The review analyzed 15 studies of more than 229,000 participants. After evaluating the data, researchers found that optimism was significantly associated with a 35% lower risk of cardiovascular issues, including heart attack, stroke, or other causes of death from heart issues. In addition, optimistic patients also had a 14% overall lower risk of death. When the findings were adjusted for gender and various mental health issues such as depression, the conclusion was the same.
In a statement, cardiologist Dr. Alan Rozanski, professor of medicine at the Icahn School of Medicine at Mount Sinai and lead author of the study, said: “We observed that an optimist had about a 35% lower risk of major heart complications, such as a cardiac death, stroke or a heart attack, compared to the pessimists in each of these studies.”
Dr. Rozanski says the numerous health benefits associated with optimism are due to the fact that optimists simply live a healthier lifestyle than pessimists. And another study confirms his reasoning.
The review, published in the American Journal of Cardiology, also concluded that optimism benefits the heart. Researchers looked at a number of studies on the topic and determined that optimistic patients, or those with “high levels of psychological well-being,” were less likely to use tobacco and more likely to eat healthier diets and exercise more frequently.
We don’t need these studies to know that living life with a positive mindset can lead to all sorts of health benefits. What many don’t know is that in contrast, a pessimistic attitude can cause an earlier death. One study, published in BMC Public Health, found that pessimism leads to an increased risk of death from heart disease.
The study was done over the span of 11 years and followed 2,267 men and women aged 52 to 76. Participants’ cholesterol levels, blood pressure, and blood glucose levels were measured prior to the study. When the study period was over, 122 participants had died from coronary heart disease.

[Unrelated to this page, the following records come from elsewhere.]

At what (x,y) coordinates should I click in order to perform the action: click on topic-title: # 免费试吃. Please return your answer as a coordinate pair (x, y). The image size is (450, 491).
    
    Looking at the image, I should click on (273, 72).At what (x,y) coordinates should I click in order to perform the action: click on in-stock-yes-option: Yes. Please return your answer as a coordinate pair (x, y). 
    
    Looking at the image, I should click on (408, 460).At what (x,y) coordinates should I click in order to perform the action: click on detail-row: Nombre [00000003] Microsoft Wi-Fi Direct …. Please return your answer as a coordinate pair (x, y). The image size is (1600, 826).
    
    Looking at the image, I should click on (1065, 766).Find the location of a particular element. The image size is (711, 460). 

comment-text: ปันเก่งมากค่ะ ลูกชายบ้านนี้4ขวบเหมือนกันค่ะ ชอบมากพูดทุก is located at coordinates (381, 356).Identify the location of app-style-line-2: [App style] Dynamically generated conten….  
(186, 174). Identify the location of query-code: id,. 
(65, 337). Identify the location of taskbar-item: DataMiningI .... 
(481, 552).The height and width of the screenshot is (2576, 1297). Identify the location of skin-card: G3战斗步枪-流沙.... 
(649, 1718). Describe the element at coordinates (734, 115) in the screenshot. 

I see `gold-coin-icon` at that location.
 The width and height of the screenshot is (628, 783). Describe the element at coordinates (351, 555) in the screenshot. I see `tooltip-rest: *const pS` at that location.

The researchers found that men and women who had reported higher levels of pessimism were 2.2 times more likely to die than those who reported lower levels.
If your overall outlook on life is not a positive one, you might want to try and look on the bright side of things from now on–the benefits of optimism are proven. It’s not something that will happen overnight, but if you gradually adopt a positive mindset, you will live longer and be happier in general.